## List of tasks
**1)** Decide whether each statement below agrees with the text on the No Surprises Act dispute portal. Answer yes or no for each, quoting the deciding words of the text exactly.
(a) The CMS announced that the portal for resolving out-of-network payment disputes is open.
(b) The February court ruling sped up the opening of the portal.
(c) The American Medical Association is among the provider groups that have filed lawsuits over the arbitration process.
**2)** Resume the text on the No Surprises Act dispute portal, picking up after its final sentence.

## Study text
::::::::::
Dive Brief:
- The online portal for resolving payment disputes between payers and providers for certain out-of-network charges is now open, the CMS said Monday. The portal initiates what's known as the federal independent dispute resolution process, a key part of the No Surprises Act that outlaws balance bills in most cases. As a last resort, it allows payers and providers to resolve payment disputes using an arbitration style similar to the model adopted by Major League Baseball in salary negotiations.
- A federal court ruling in February threw a wrench in plans to open the portal. The Texas judge's ruling invalidated a specific part of the law pertaining to the dispute resolution process, forcing regulators to pull back guidance for third-party arbiters and delaying the opening of the portal.
- The CMS has posted revised guidance for independent arbiters, providing instructions on the factors and information they must consider before picking an offer.
Dive Insight:
The No Surprises Act has been hailed by some healthcare-patient advocacy groups as it protects consumers against most unexpected medical bills.
Still, how the Biden administration chose to implement a piece of that law has sparked controversy among some providers who claim it tips the scales in favor of insurers.
Providers have taken issue with the arbitration process outlined in an interim rule, which has resulted in numerous lawsuits from various provider groups, including the American Hospital Association and the American Medical Association.
::::::::::
## Data section
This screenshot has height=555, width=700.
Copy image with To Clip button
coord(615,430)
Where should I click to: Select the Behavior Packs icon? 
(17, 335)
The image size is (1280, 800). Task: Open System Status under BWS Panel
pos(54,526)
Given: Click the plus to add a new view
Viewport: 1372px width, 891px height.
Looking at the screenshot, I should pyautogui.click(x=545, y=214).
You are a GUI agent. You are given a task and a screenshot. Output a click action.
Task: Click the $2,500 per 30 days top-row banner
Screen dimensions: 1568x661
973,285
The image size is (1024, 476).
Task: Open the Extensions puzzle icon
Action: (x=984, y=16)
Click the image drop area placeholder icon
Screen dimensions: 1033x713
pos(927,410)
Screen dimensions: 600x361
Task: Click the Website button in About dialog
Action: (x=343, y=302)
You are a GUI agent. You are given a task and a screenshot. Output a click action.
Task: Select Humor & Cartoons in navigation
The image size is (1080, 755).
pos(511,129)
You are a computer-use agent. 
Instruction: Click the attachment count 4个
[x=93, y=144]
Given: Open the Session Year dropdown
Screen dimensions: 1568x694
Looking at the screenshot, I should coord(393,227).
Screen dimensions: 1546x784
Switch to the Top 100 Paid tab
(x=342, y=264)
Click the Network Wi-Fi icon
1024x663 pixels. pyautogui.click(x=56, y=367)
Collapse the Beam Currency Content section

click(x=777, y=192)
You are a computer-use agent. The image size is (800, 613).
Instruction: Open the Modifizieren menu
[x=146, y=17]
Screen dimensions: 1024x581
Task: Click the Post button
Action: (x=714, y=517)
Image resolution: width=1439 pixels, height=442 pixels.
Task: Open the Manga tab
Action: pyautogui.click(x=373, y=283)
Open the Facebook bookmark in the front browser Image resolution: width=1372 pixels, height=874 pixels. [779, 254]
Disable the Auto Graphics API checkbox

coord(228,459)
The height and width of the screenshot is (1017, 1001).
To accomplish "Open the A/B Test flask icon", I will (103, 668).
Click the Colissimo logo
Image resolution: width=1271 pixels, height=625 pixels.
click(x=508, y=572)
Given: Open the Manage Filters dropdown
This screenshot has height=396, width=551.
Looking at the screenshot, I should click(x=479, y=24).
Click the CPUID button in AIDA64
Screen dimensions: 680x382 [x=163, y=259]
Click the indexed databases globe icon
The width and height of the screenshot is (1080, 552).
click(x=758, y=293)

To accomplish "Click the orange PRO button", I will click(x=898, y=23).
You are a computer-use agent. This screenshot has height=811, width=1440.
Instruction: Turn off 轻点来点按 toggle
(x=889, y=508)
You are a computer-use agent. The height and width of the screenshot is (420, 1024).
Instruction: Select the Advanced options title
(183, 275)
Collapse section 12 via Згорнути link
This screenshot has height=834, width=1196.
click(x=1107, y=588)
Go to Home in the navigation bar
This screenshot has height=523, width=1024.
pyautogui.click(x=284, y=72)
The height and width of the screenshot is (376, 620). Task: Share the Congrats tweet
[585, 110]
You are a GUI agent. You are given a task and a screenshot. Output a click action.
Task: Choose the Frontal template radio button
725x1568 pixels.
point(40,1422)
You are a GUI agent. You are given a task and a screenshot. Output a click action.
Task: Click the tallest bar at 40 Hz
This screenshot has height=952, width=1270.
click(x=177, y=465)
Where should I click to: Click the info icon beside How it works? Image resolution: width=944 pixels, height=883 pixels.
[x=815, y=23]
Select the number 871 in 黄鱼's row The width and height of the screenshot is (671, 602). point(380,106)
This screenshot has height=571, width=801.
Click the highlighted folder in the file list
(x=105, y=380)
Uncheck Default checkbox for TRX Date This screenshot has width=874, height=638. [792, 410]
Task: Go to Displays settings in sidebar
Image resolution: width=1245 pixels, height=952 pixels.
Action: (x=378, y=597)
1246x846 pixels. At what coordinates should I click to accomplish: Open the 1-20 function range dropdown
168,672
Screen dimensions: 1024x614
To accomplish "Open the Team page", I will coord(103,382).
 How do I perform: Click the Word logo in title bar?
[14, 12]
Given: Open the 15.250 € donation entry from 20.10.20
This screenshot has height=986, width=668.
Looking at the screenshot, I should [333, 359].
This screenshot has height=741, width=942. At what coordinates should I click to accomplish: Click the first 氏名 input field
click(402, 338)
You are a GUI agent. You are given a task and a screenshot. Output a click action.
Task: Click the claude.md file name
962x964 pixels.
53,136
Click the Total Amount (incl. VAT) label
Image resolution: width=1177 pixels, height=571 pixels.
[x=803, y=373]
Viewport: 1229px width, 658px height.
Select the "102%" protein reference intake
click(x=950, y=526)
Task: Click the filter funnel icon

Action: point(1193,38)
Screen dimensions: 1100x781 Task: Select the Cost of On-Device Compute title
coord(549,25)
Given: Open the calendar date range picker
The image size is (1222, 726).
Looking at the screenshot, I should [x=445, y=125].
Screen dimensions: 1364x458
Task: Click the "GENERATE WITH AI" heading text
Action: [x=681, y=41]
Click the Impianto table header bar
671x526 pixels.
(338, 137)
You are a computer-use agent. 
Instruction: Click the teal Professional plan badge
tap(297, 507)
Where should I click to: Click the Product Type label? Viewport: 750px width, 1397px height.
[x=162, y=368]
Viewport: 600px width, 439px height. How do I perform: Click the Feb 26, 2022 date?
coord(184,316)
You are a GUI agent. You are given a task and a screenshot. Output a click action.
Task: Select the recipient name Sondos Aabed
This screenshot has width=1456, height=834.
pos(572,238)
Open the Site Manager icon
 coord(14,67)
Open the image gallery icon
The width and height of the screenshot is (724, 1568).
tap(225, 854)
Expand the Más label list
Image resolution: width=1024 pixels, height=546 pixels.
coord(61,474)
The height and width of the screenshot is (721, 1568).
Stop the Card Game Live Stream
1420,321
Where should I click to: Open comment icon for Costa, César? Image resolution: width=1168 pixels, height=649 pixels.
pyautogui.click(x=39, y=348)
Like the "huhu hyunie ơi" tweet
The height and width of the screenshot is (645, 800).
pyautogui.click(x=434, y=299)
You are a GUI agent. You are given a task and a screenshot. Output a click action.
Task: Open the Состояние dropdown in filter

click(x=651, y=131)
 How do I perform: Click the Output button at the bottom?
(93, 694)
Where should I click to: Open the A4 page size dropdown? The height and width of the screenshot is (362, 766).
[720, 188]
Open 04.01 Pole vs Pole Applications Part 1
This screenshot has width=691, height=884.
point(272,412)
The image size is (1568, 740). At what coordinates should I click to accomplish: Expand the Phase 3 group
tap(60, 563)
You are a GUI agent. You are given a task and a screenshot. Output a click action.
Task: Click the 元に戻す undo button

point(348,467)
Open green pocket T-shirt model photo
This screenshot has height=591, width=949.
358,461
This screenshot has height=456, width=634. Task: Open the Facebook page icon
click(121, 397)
::::::::::
## Task answers
**1)**
(a) Yes: "The online portal for resolving payment disputes between payers and providers for certain out-of-network charges is now open, the CMS said Monday."
(b) No: "forcing regulators to pull back guidance for third-party arbiters and delaying the opening of the portal."
(c) Yes: "which has resulted in numerous lawsuits from various provider groups, including the American Hospital Association and the American Medical Association."

**2)**
The interim final rule instructed third-party arbiters to start with the presumption that the qualifying payment amount, or median in-network rate, is the appropriate payment amount for providers when disputes between payers and providers arise.
A federal judge sided with providers in their lawsuit and struck down this piece of the rule, noting that the law as written by Congress, unlike the rule, didn't "weigh any one factor ... more heavily than the others."
That ruling forced regulators to pull back guidance for arbiters online and delay the opening of the portal.
The revised guidance online does not instruct arbiters to begin with the presumption that the qualifying payment amount is the correct amount. However, it does outline what arbiters must consider in choosing an offer amount from either the payer or providers. The arbiter must consider the qualifying payment amount and additional credible information, according to the guidance.
Katie Keith, a lawyer and health policy expert at Georgetown University, told Healthcare Dive the updated guidance is "consistent with the statute."
Sean Barry, a spokesperson for the American Hospital Association, declined to comment on the revised guidance.